Work request:
Starting with the line that contains "Where should I" and stopping after the line that contains "Screen dimensions: 1436x804", copy the entries below exactly. Include nothing else.

--- Input for this task ---

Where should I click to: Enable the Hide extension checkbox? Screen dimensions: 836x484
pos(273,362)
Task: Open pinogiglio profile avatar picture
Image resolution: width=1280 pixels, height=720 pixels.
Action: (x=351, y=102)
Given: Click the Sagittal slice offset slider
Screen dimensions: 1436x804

---
--- Input for this task ---

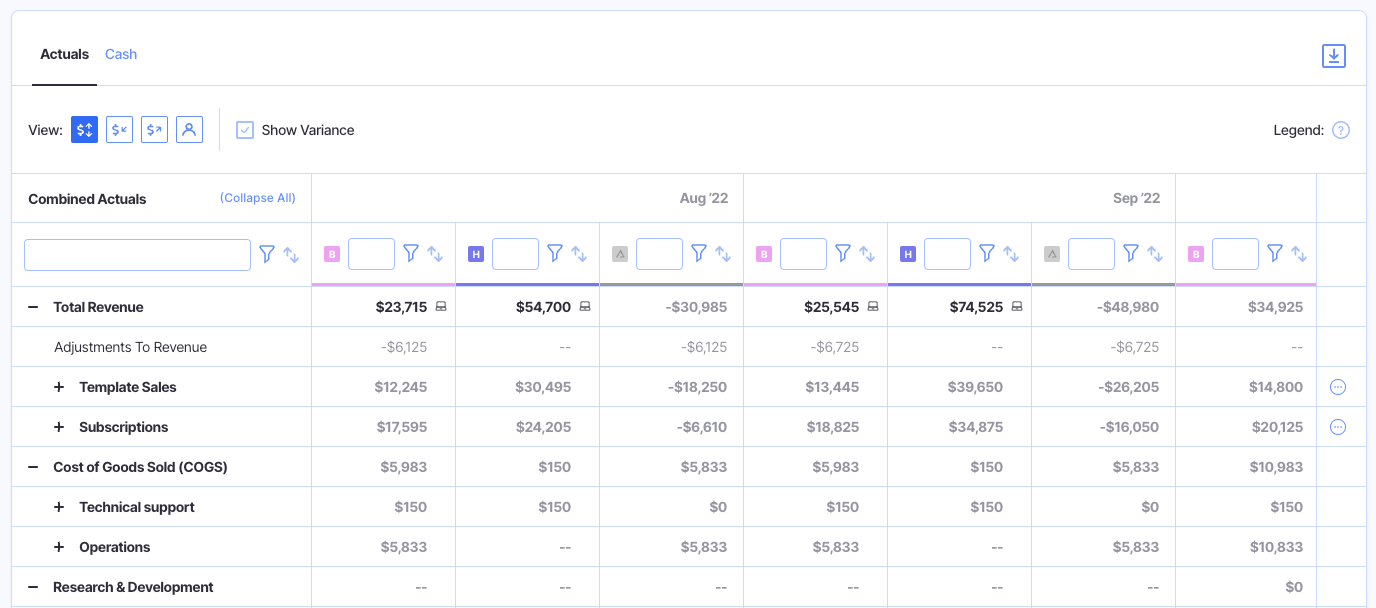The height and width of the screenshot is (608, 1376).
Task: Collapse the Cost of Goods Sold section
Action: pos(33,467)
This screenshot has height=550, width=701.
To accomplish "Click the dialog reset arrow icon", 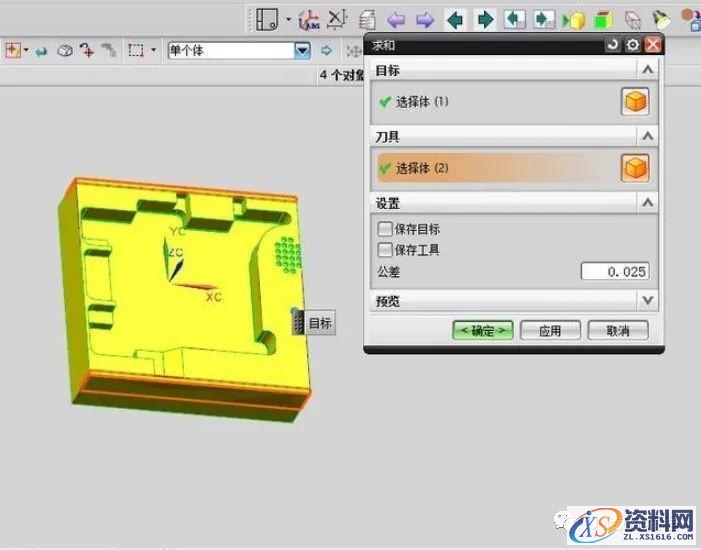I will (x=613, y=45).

---

Exercise answer:
Where should I click to: Enable the Hide extension checkbox? Screen dimensions: 836x484
pos(273,362)
Task: Open pinogiglio profile avatar picture
Image resolution: width=1280 pixels, height=720 pixels.
Action: (x=351, y=102)
Given: Click the Sagittal slice offset slider
Screen dimensions: 1436x804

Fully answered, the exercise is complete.